This newest re-structuring of Takua accomplishes that goal. I’m calling this new version of Takua “Revision 3″, as it is the third major rewrite.

My new architecture centers around a couple of observations. First, we can observe that the lowest common denominator (so to speak) for structured data in CUDA and C++ is… a struct. Similarly, the easiest way to recycle code between CUDA and C++ is to implement code as inlineable, C style functions that can either be embedded in a CUDA kernel at compile time, or wrapped within a C++ class for use in C++. Therefore, one possible way to unify CPU C++ and GPU CUDA codebases could be to implement core components of the renderer using structs and C-style, inlineable functions, allowing easy integration into CUDA kernels, and then write thin wrapper classes around said structs and functions to allow for nice, object oriented C++ code. This exact system is how I am building Takua Revision 3; the end result should be a unified codebase that can compile to both CPU and GPU versions, and allow for both versions to develop in near lockstep.

Again, I’ll go into a more detailed explanation once this process is complete.

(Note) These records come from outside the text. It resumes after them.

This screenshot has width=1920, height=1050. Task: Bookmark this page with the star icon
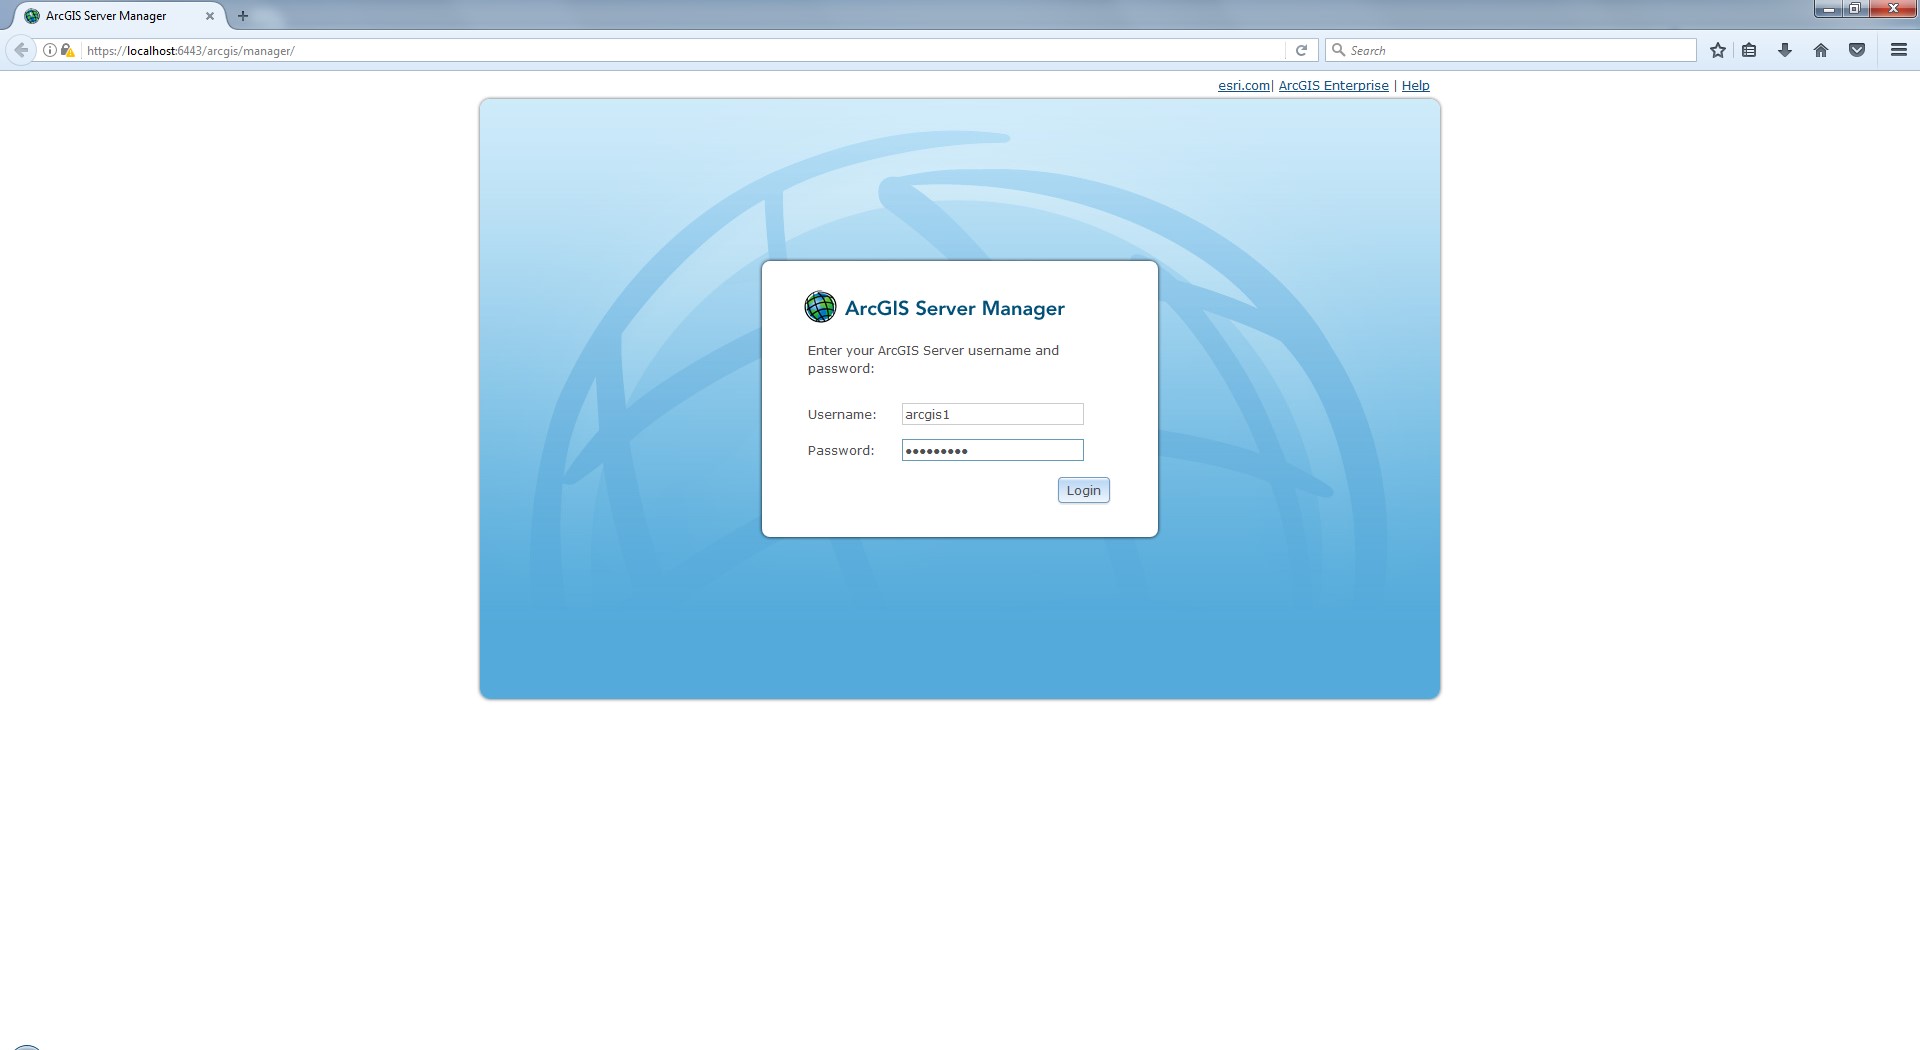(x=1718, y=50)
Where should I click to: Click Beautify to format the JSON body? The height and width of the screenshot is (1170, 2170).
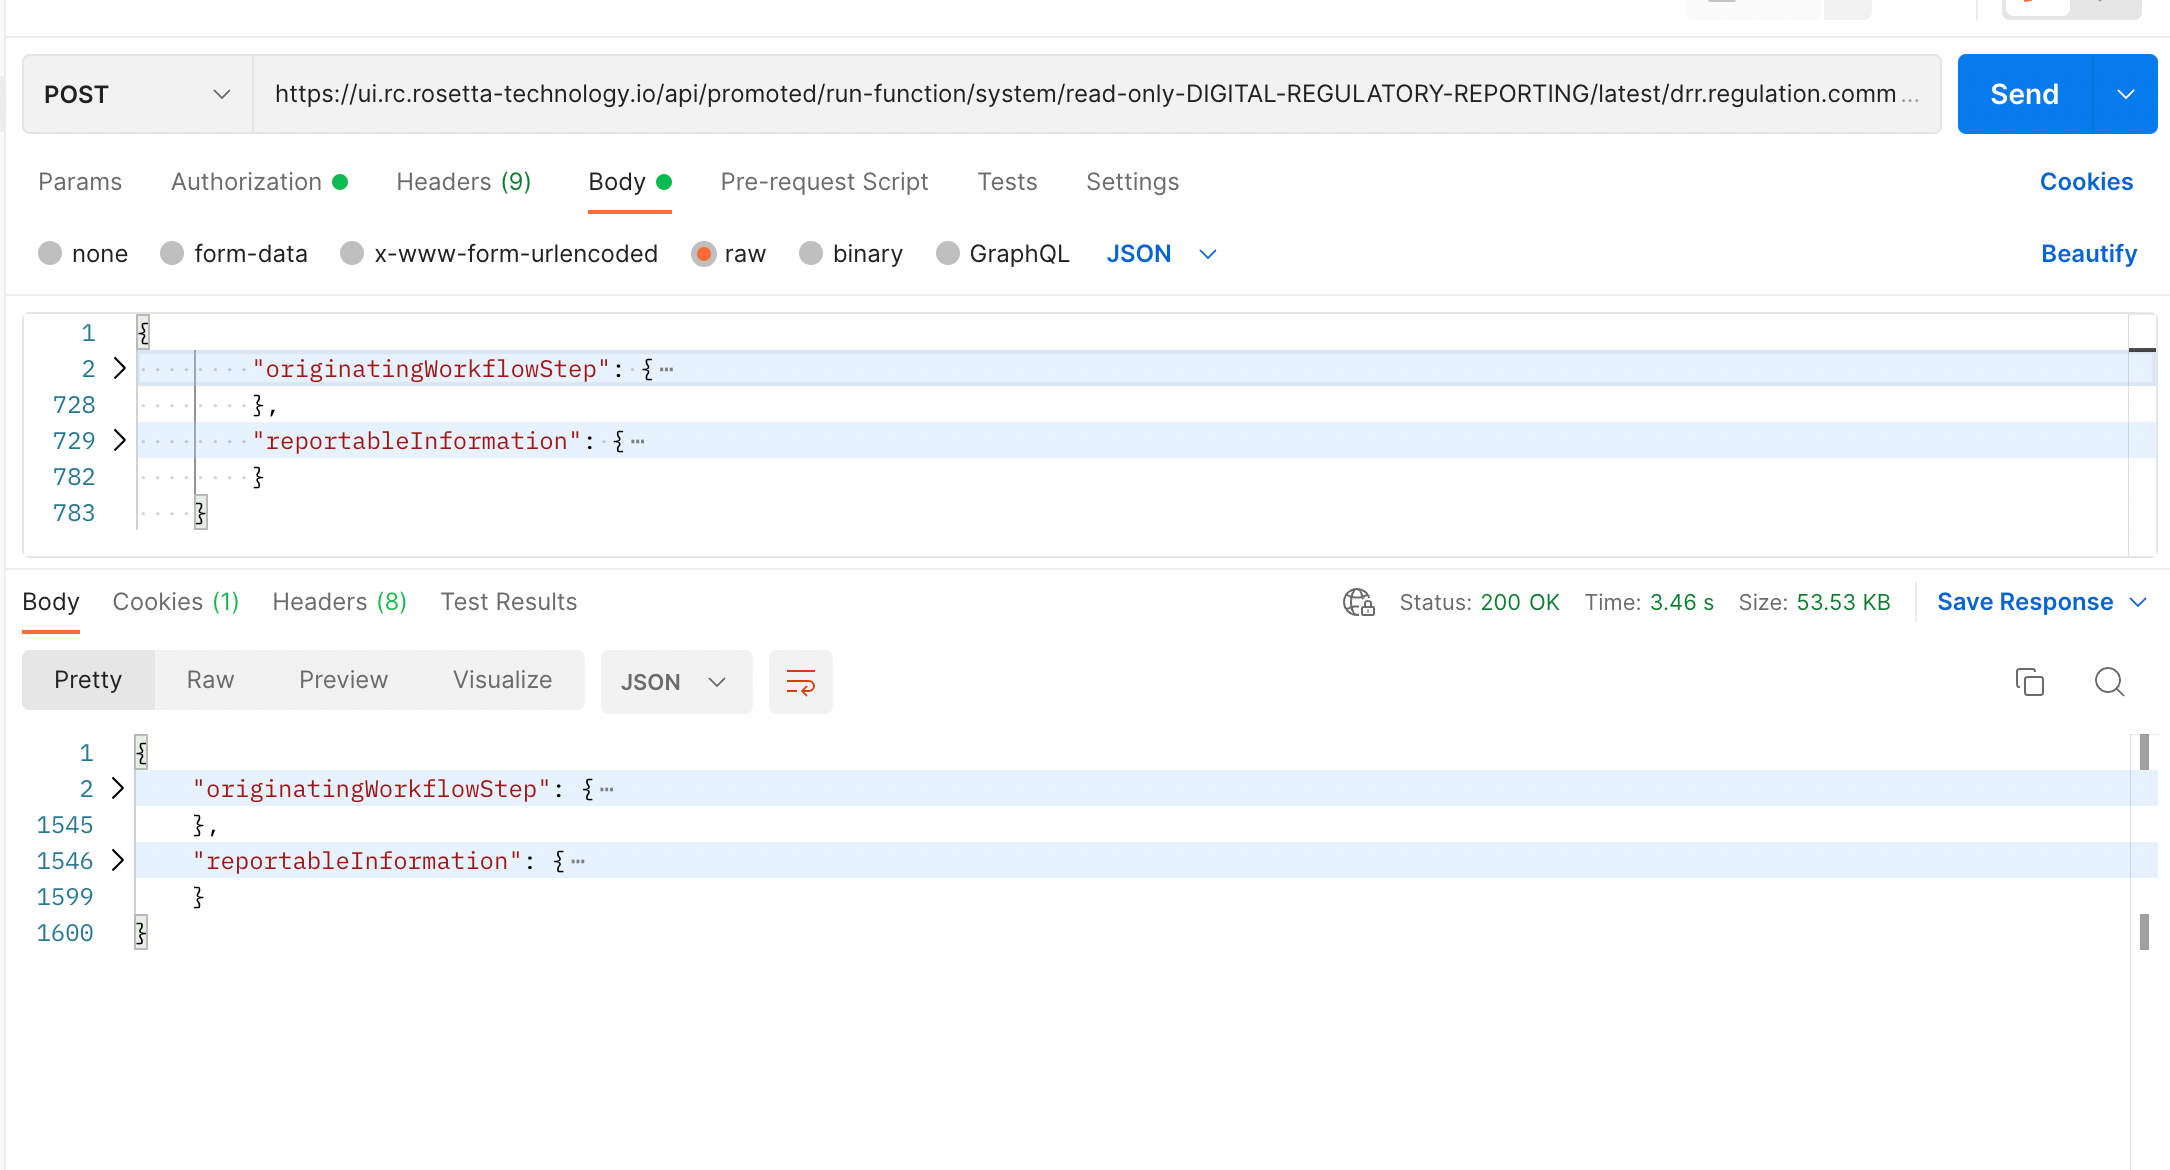(2088, 253)
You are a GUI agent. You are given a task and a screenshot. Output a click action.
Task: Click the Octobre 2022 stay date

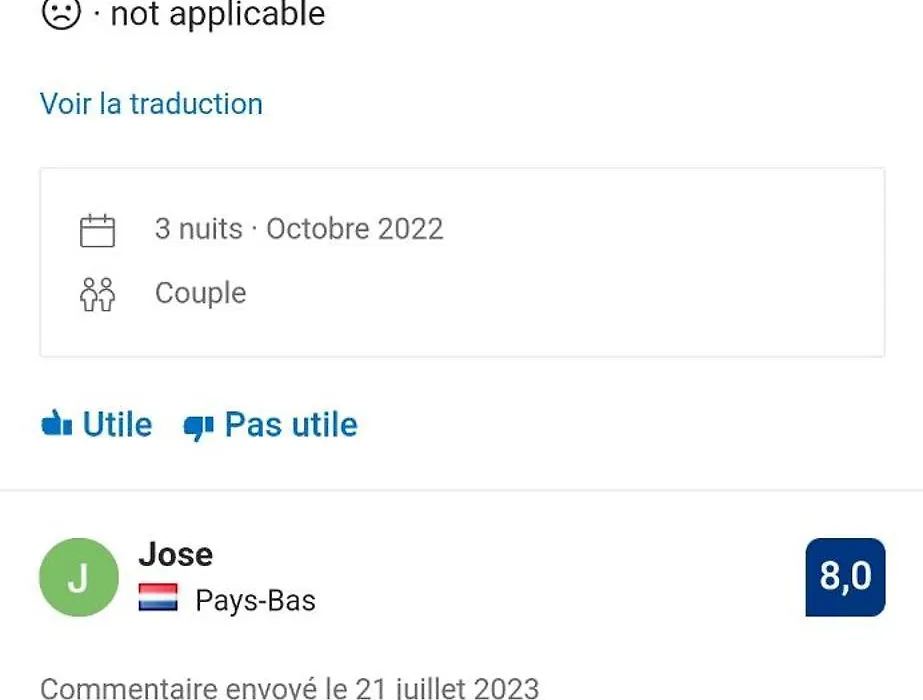[355, 229]
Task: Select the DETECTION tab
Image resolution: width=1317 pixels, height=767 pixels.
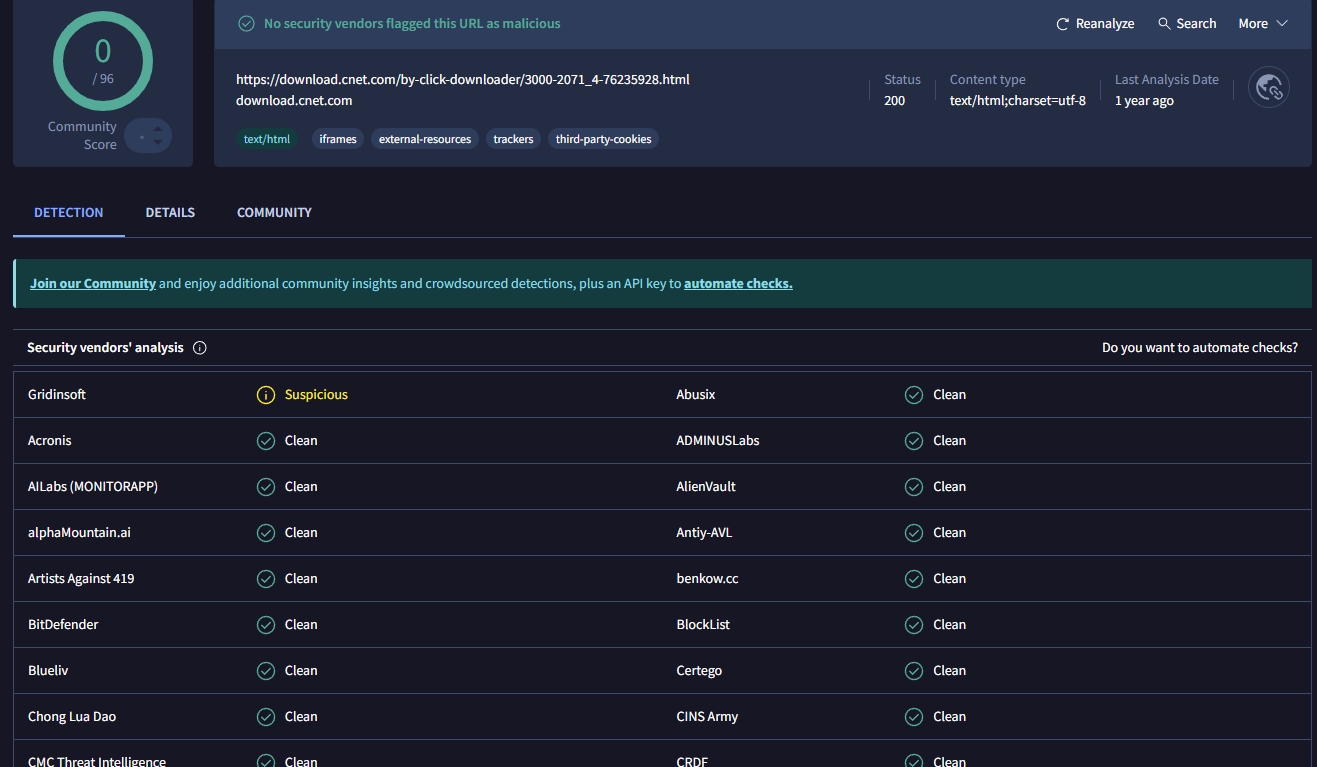Action: [69, 213]

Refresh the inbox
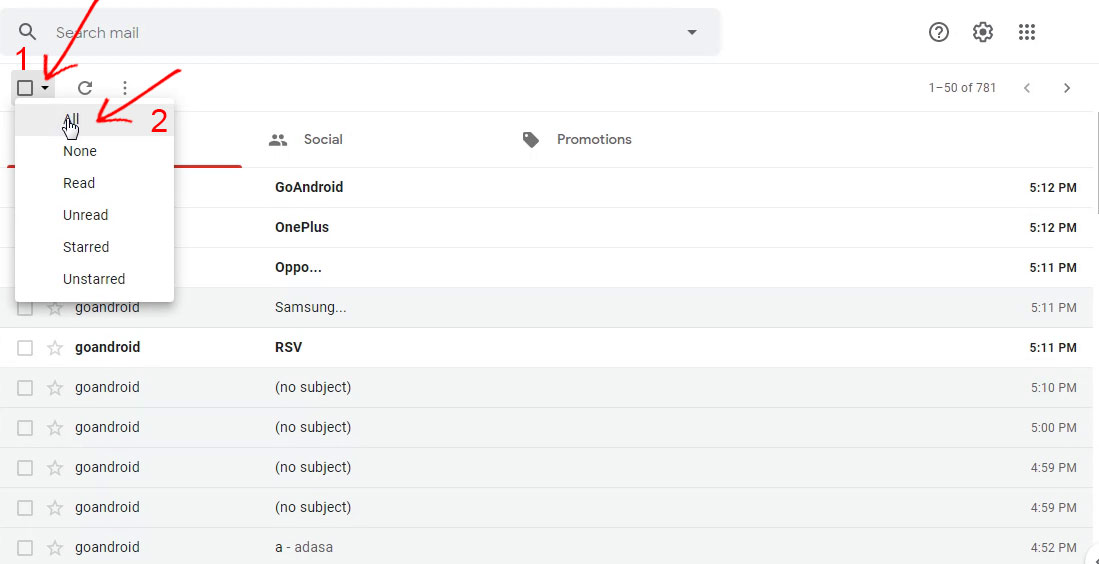coord(85,88)
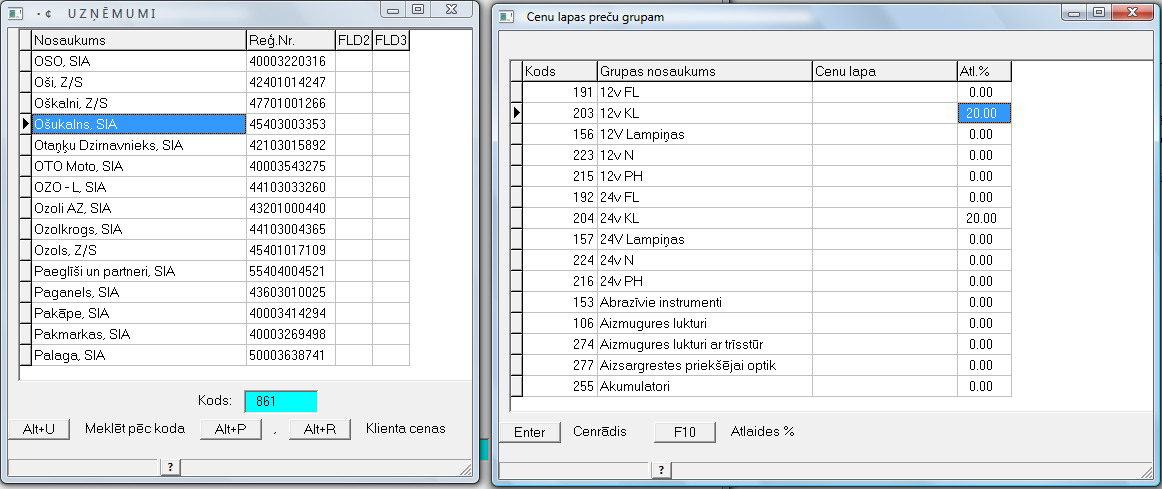Click the Nosaukums column header

(x=138, y=40)
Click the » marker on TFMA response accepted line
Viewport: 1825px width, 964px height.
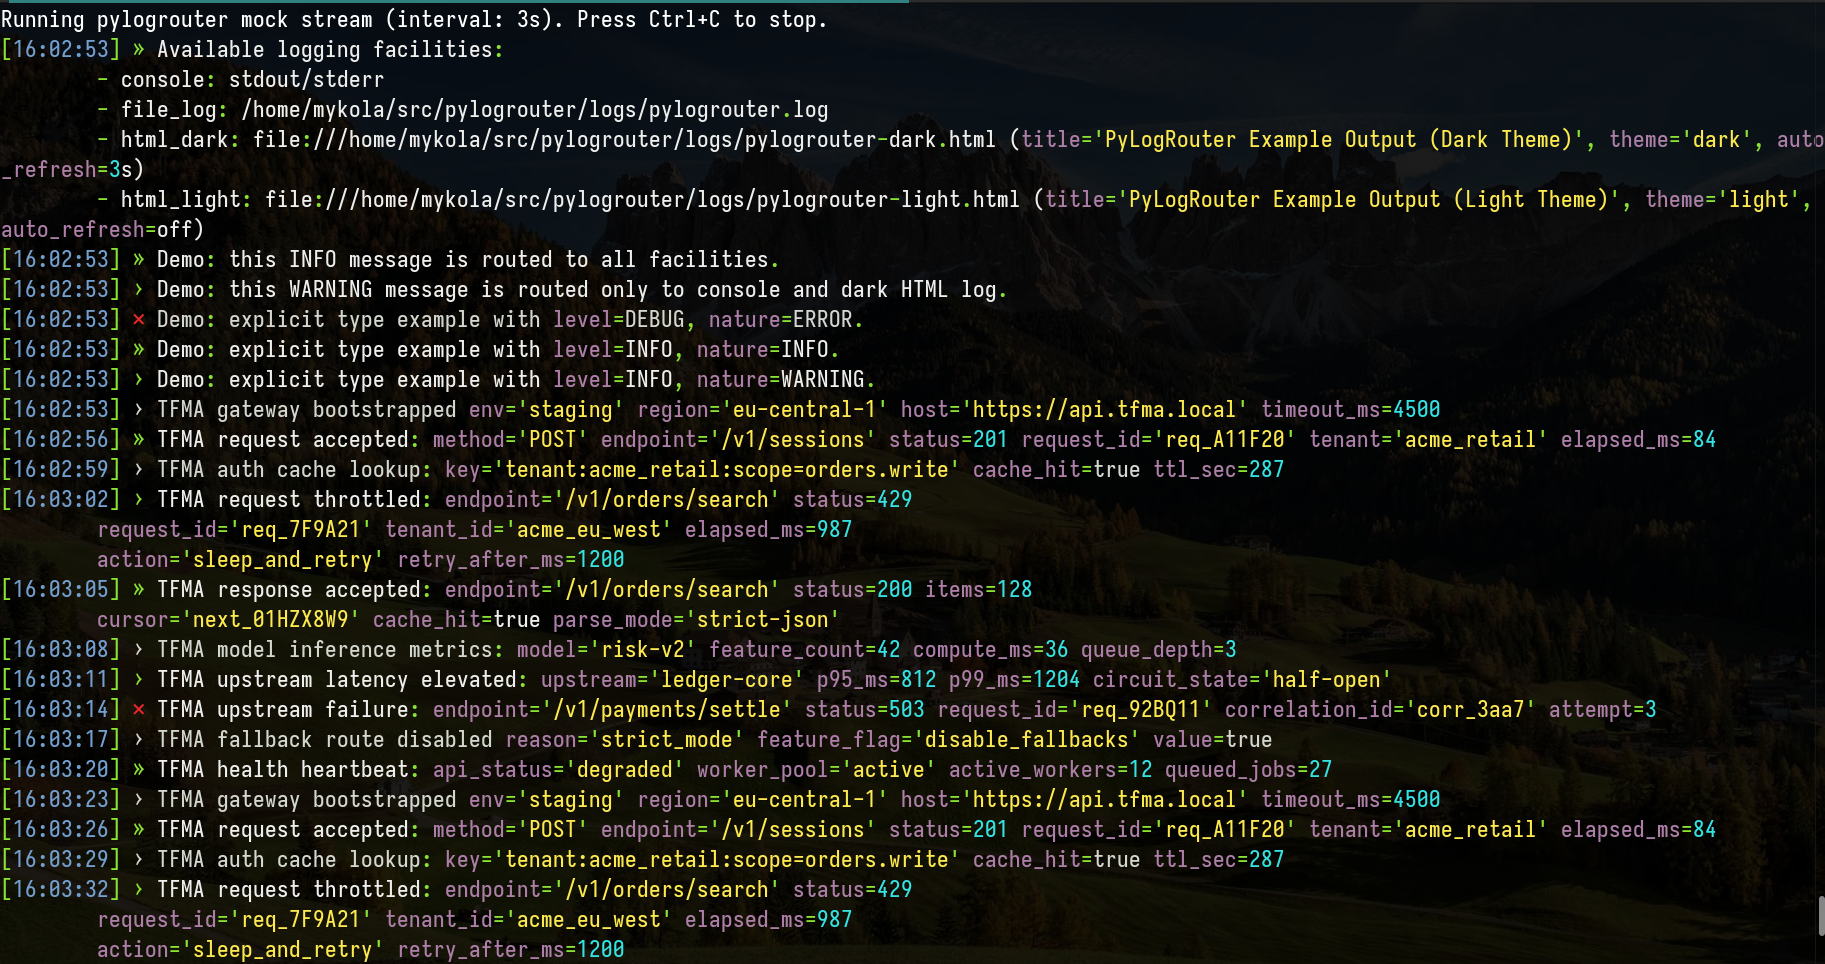pyautogui.click(x=139, y=589)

I’ll leave this post with a slightly orthogonal note; whilst in the process of merging code, I found some images from Takua Revision 1 that I never posted for some reason. Here’s a particularly cool pair of images from when I was implementing depth of field. The first image depicts a glass Stanford dragon without any depth of field, and the second image depicts the same exact scene with some crazy shallow aperture (I don’t remember the exact settings). You can tell these are from the days of Takua Revision 1 by the ceiling; I often made the entire ceiling a light source to speed up renders back then, until Revision 2′s huge performance increases rendered cheats like that unnecessary.